Teknologi Baru AMD Berbaju HP Yang Rapih

Pabrik prosessor dan chipset AMD merupakan pemain lama yang selalu menjadi saingan Intel sekalipun skala perusahaannya lebih kecil. Ketika Intel sibuk selama tahun 2008 mempromosikan mini notebook dengan prosessor Intel Atom, AMD tidak mempunyai prosessor hemat listrik yang cocok untuk melawan Intel Atom. Awal tahun 2009 yang lalu AMD menginformasikan bahwa mereka akan berkonsentrasi membuat prosessor untuk notebook tipis 12 - 13 inci dengan kemampuan komputasi dan grafis yang tinggi. AMD menamakan prosessor ini AMD NEO.

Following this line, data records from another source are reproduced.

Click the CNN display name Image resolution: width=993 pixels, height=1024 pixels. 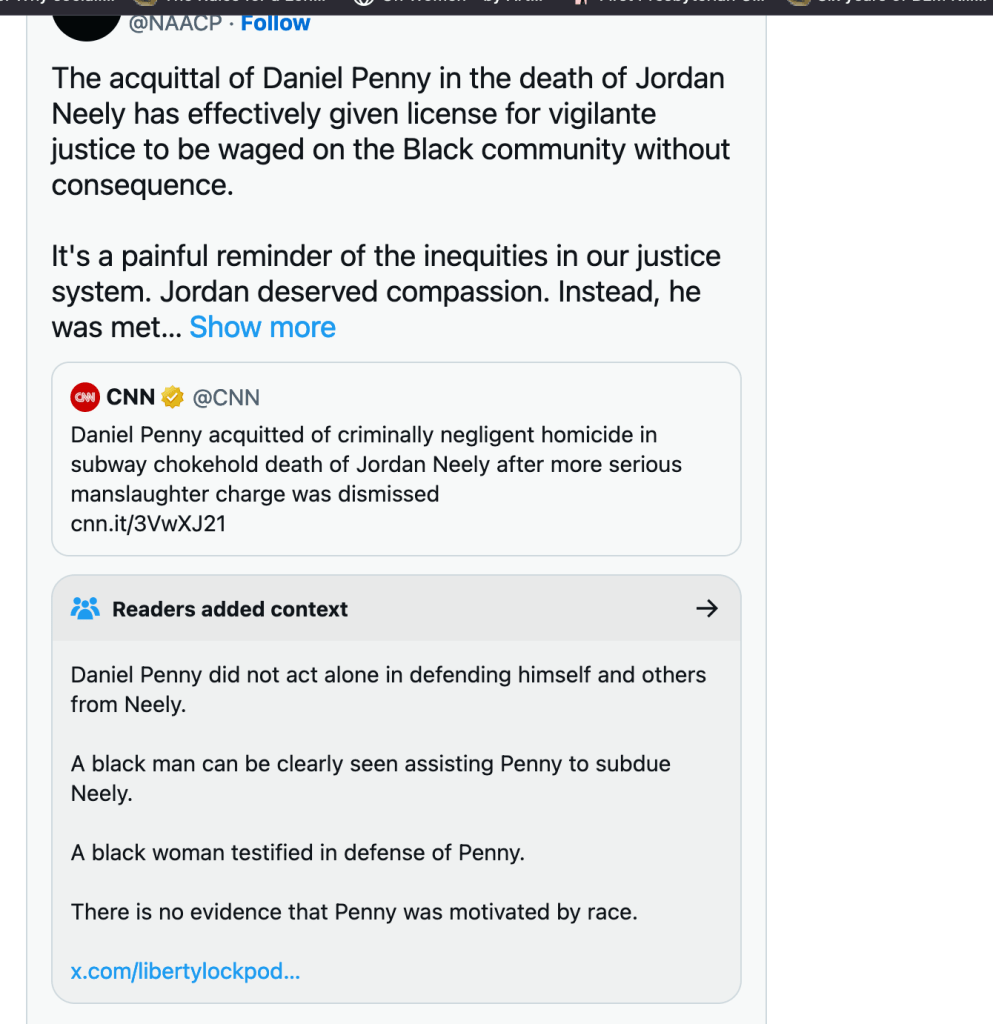tap(130, 397)
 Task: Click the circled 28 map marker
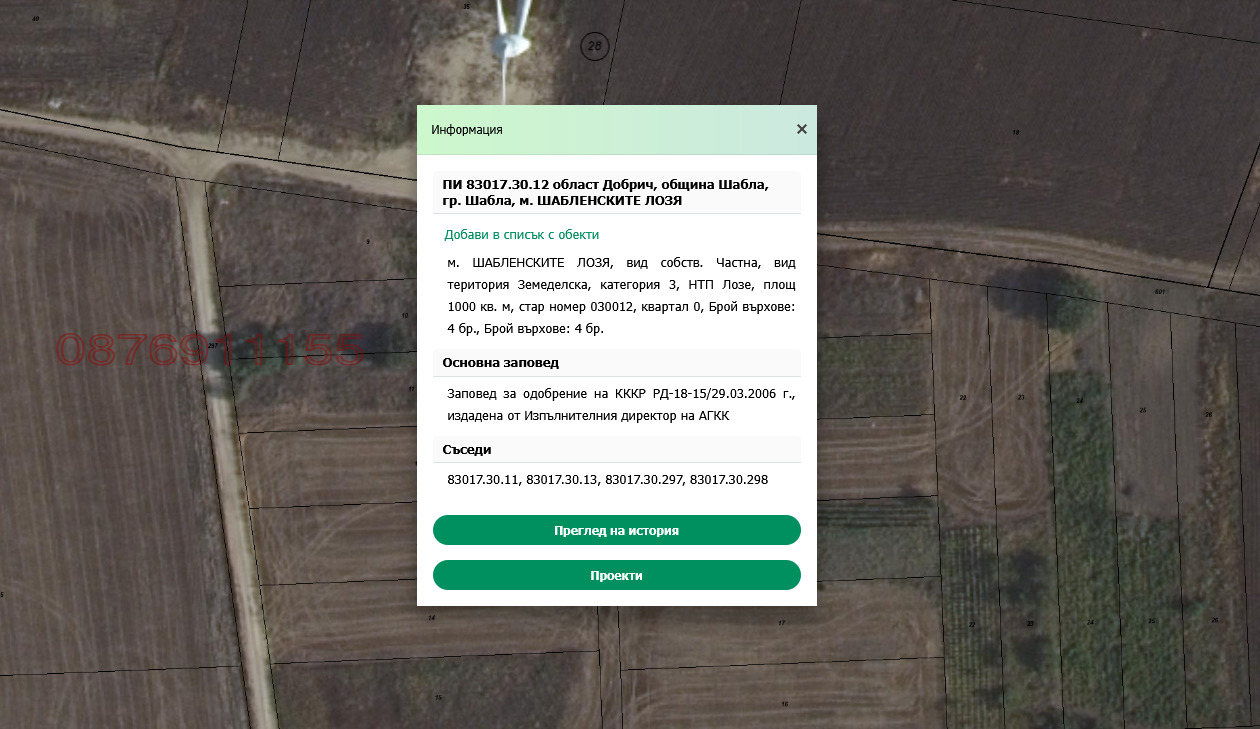595,46
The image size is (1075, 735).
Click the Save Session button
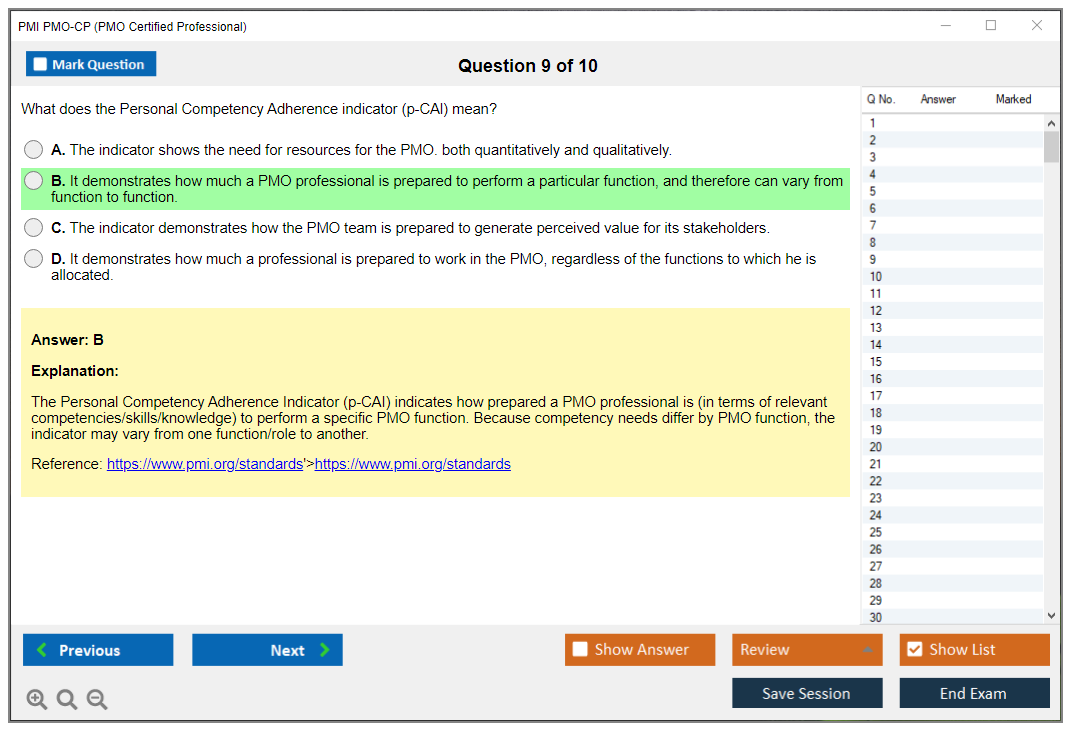tap(807, 692)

Minggu lalu HP Indonesia memperkenalkan notebook 12 inci yang ringkas seri HP Pavillion dv2 dengan prosessor AMD NEO MV-40 dilengkapi kartu grafis dedicated ATI Mobility Radeon HD3410. Dengan nama Pavillion maka dv2 dikategorikan notebook seri entertainment "performa tinggi dengan harga terjangkau". Mengingat minat beli orang terhadap mini notebook ( netbook ) sangat tinggi, dimana tempat si dv2 ini ? Orang yang ingin notebook kecil dan ringan haruskan tetap memilih netbook ( misalnya HP Mini-Note 2140 dan HP Mini 1000 - 1 hingga 1.3 kg ) atau beralih ke HP Pavillion dv2 yang lebih besar layarnya ( 12.1 inci - 1.79 kg ) demi mengejar performance lebih? Itu adalah yang ingin dicari tahu Tambah.info dalam review singkat dv2 ini.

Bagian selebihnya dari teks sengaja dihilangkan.